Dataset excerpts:
◆ ◆ ◆
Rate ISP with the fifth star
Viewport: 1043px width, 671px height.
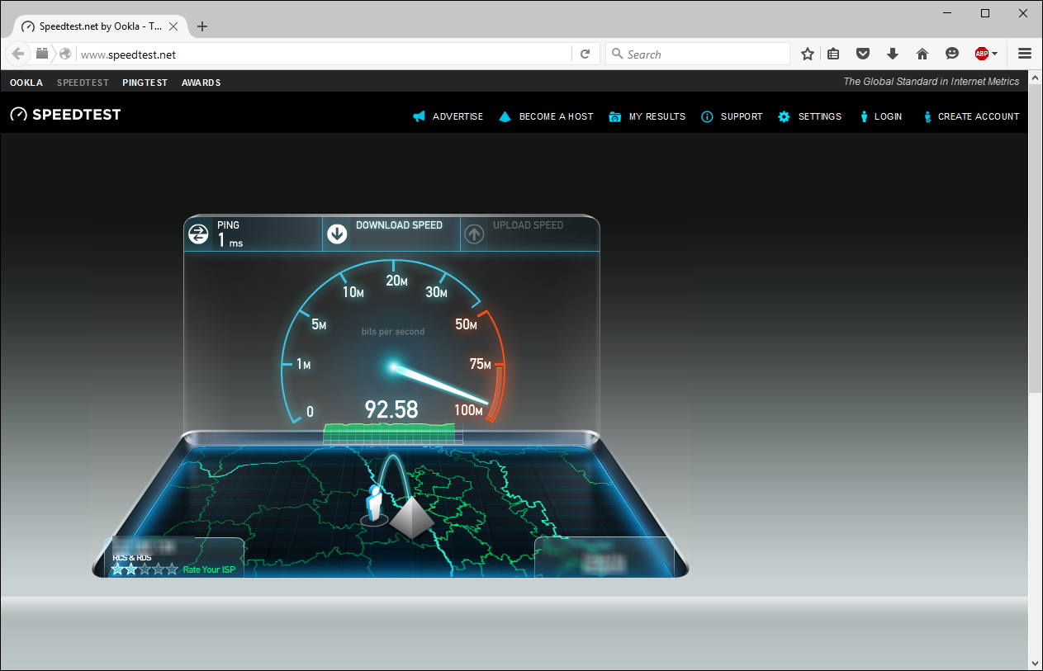[x=172, y=569]
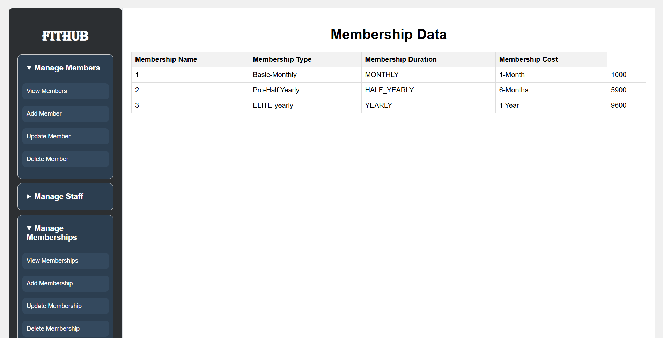Click the Membership Cost column header

[528, 59]
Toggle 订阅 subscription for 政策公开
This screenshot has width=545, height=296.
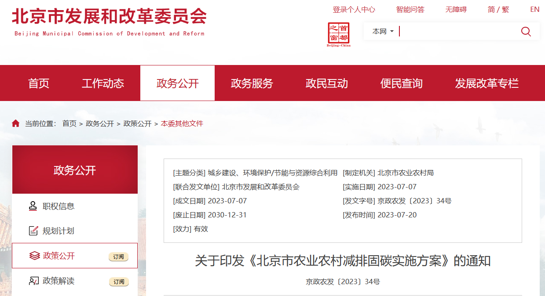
◆ ◆ ◆
[Action item]
Your task is to copy the entries in full and exactly, without any images.

[Response to this task]
Rate ISP with the fifth star
Viewport: 1043px width, 671px height.
[x=172, y=569]
Click the Membership Cost column header

[528, 59]
Toggle 订阅 subscription for 政策公开
This screenshot has width=545, height=296.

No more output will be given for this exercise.